The Saraya Al Salam militia was formed in June 2014 by the Shia cleric Muqtada al-Sadr in response to the Islamic State’s territorial gains in Iraq. It is part of the PMU, an umbrella organisation composed of 67 militias currently embedded in the Iraqi army. On November 26, 2016, the Iraqi Parliament passed a bill granting the PMU full legal status.

Al Bazi’s family inquired about his whereabouts at the local council of Saladin Governorate, as well as at Al Taji Camp Prison, Tasferat Al Sh'aab Prison, and the Central Criminal Court in Baghdad, but his name could not be found in any of the detainees’ registries.

It is believed that Abdul Mohaiman Al Bazi was abducted on the basis of his family’s past involvement with the Al Sahawat militia between 2006 and 2014. Al Sahawat was a Sunni military group that had been mobilised by US military commanders in 2005 to resist Al Qaida. It was dismantled by the Iraqi government prior to the rise of the Islamic State (IS).

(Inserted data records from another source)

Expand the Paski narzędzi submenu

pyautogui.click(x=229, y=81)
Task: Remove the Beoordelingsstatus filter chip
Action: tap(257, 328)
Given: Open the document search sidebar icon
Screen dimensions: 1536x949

Three abductions on the Baghdad to Mosul road in June 2015

Alkarama has also submitted the cases of Khaled Al Gehiche, Yassin Al Saffar and Salem Al Hadidi to the CED. The three men were abducted over the course of a few days in June 2015 while they were travelling on the road between Baghdad and Mosul.

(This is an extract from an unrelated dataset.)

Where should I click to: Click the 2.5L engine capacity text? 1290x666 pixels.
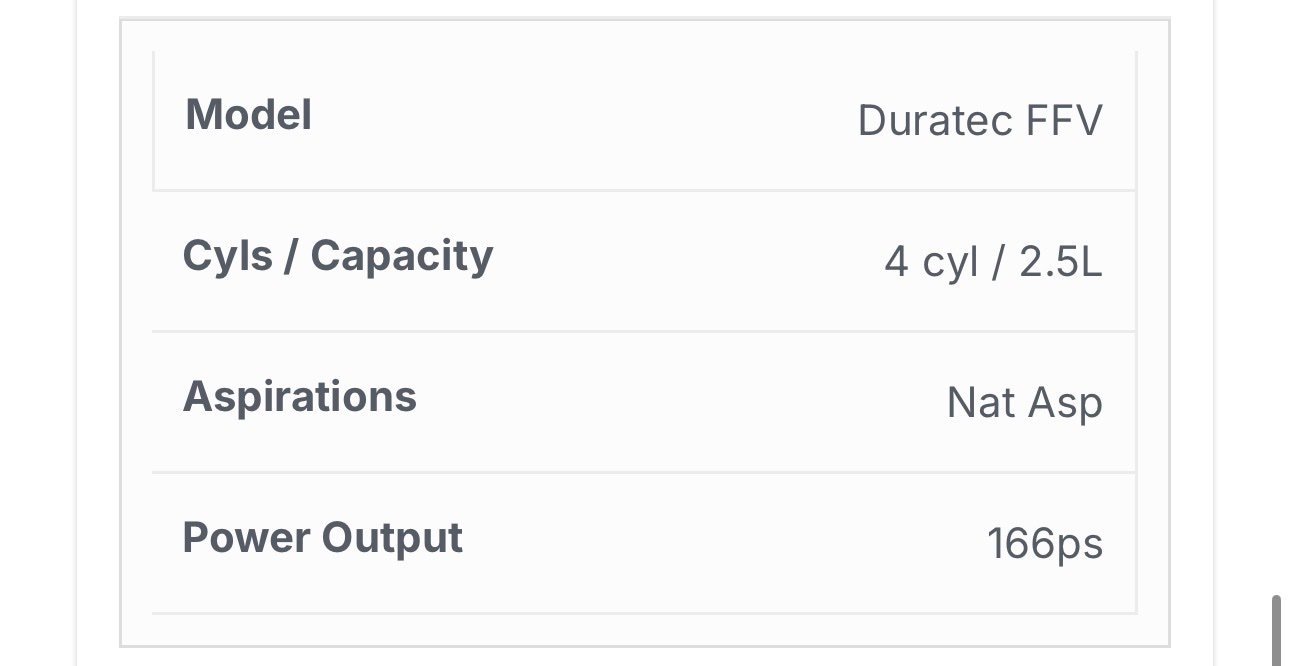pyautogui.click(x=1060, y=262)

On June 13, 2015, Khaled Al Gehiche, a 43-year-old taxi driver, was transporting several passengers from Baghdad to Mosul as part of a convoy comprised of 14 other vehicles. When they reached a checkpoint in Haswa manned by members of the Hezbollah Brigades, the militiamen arrested Mr Al Gehiche along with all the other men travelling with him. The militiamen spared the women and the elderly who were allowed to continue their journey to Mosul.

Two days later, Yassin Al Saffar and Salem Al Hadidi disappeared under similar circumstances. Yassin Al Saffar, a 43-year-old daily worker, was returning to Mosul from Baghdad after undergoing a treatment for kidney failure. He was arrested at a checkpoint by the Hezbollah Brigades along with 68 other people.

Salem Al Hadidi, a 31-year-old truck driver, was abducted on the same day as Al Saffar at a checkpoint in Rahhaliyah while he was travelling between Baghdad and Mosul. He was abducted by members of the Hezbollah and Abu Al Fadhal Al Abbas brigades.

There are many other cases of victims arrested in similar circumstances for the sole reason that they were from the Mosul region (Nineveh), an area formerly under the control of the Islamic State (IS). Although the Nineveh province has been fully recaptured from IS, the families of the disappeared were forcibly displaced amid the clashes that occurred between 2016 and 2017, seriously hindering their access to domestic remedies. The victims’ families have thus been unable to report the disappearances of their relatives.

A systematic practice

“These five cases are part of a wider pattern of systematic enforced disappearances that prevails in Iraq,” said Inès Osman, Legal Officer for the Mashreq at Alkarama. “Since the escalation of fighting between IS and pro-government forces, military checkpoints have become the location of regular abductions and enforced disappearances carried out by soldiers or state-sponsored militias in Iraq. The Iraqi authorities invoke the fight against terrorism and the war against IS to justify and carry out mass arrests followed by incommunicado detention, operating outside any legal framework.”